Genome-wide association study of African and European Americans implicates multiple shared and ethnic specific loci in sarcoidosis susceptibility

• Published in: PloS one Vol. 7; no. 8; p. e43907
• Main Authors: Adrianto, Indra, Lin, Chee Paul, Hale, Jessica J, Levin, Albert M, Datta, Indrani, Parker, Ryan, Adler, Adam, Kelly, Jennifer A, Kaufman, Kenneth M, Lessard, Christopher J, Moser, Kathy L, Kimberly, Robert P, Harley, John B, Iannuzzi, Michael C, Rybicki, Benjamin A, Montgomery, Courtney G
• Format: Journal Article
• Language: English
• Published: United States Public Library of Science 27.08.2012; Public Library of Science (PLoS)

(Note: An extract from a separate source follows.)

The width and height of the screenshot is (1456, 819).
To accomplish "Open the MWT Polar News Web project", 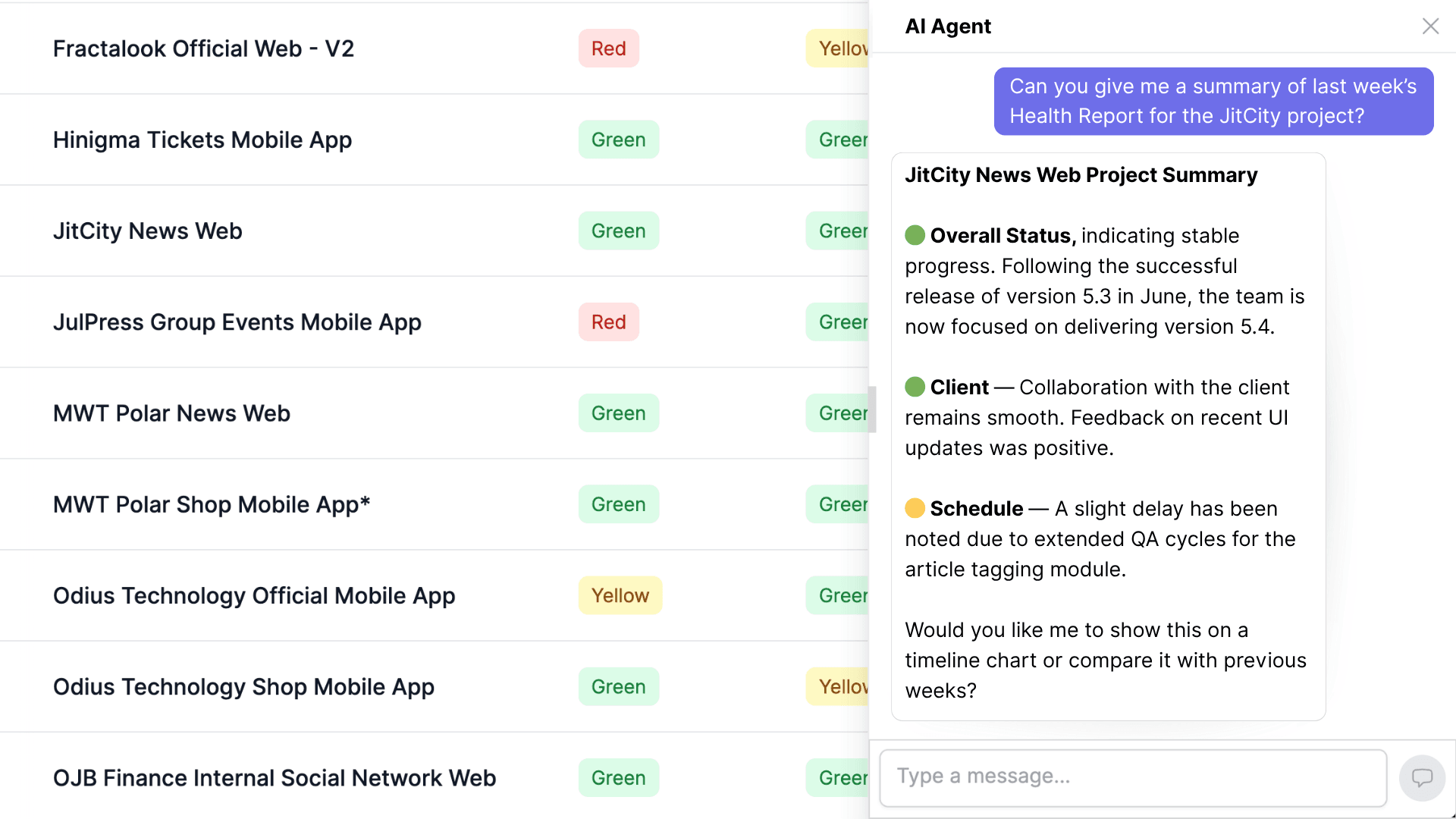I will tap(171, 413).
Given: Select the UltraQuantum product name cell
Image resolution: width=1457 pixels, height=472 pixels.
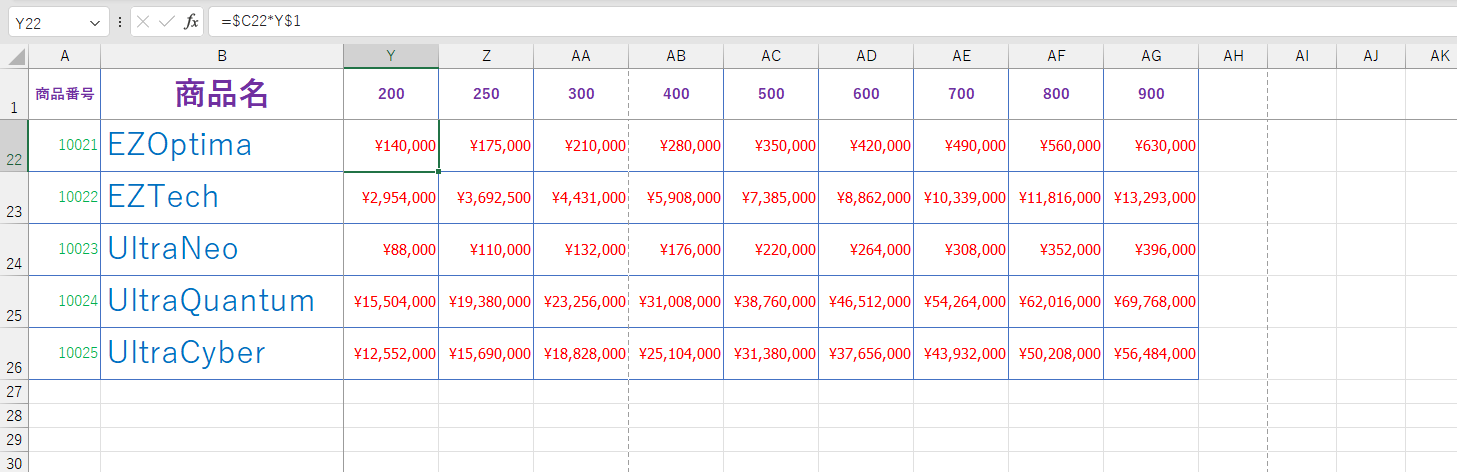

• Subjects: Arthritis; Bioinformatics; Biology; Black or African American - genetics; Databases, Genetic; Datasets; Disease; Drb1 protein; Ethnicity; Female; Gene expression; Genetic Loci - genetics; Genetic Predisposition to Disease - ethnology; Genetic Predisposition to Disease - genetics; Genome-wide association studies; Genome-Wide Association Study; Genomes; Health sciences; Histocompatibility antigen HLA; Humans; Immunology; Inflammatory diseases; Loci; Lung diseases; Major histocompatibility complex; Major Histocompatibility Complex - genetics; Male; Medical research; Meta-analysis; Meta-Analysis as Topic; Minority & ethnic groups; Organs; Pedigree; Population; Principal components analysis; Prostate; Public health; Reproducibility of Results; Rheumatology; Sarcoidosis; Sarcoidosis - genetics; Single-nucleotide polymorphism; Studies; White People - genetics; Ohio; Detroit Michigan; United States > US; Oklahoma; Michigan
• ISSN: 1932-6203; 1932-6203
• DOI: 10.1371/journal.pone.0043907

Sarcoidosis is a systemic inflammatory disease characterized by the formation of granulomas in affected organs. Genome-wide association studies (GWASs) of this disease have been conducted only in European population. We present the first sarcoidosis GWAS in African Americans (AAs, 818 cases and 1,088 related controls) followed by replication in independent sets of AAs (455 cases and 557 controls) and European Americans (EAs, 442 cases and 2,284 controls). We evaluated >6 million SNPs either genotyped using the Illumina Omni1-Quad array or imputed from the 1000 Genomes Project data. We identified a novel sarcoidosis-associated locus, NOTCH4, that reached genome-wide significance in the combined AA samples (rs715299, P(AA-meta) = 6.51 × 10(-10)) and demonstrated the independence of this locus from others in the MHC region in the same sample. We replicated previous European GWAS associations within HLA-DRA, HLA-DRB5, HLA-DRB1, BTNL2, and ANXA11 in both our AA and EA datasets. We also confirmed significant associations to the previously reported HLA-C and HLA-B regions in the EA but not AA samples. We further identified suggestive associations with several other genes previously reported in lung or inflammatory diseases.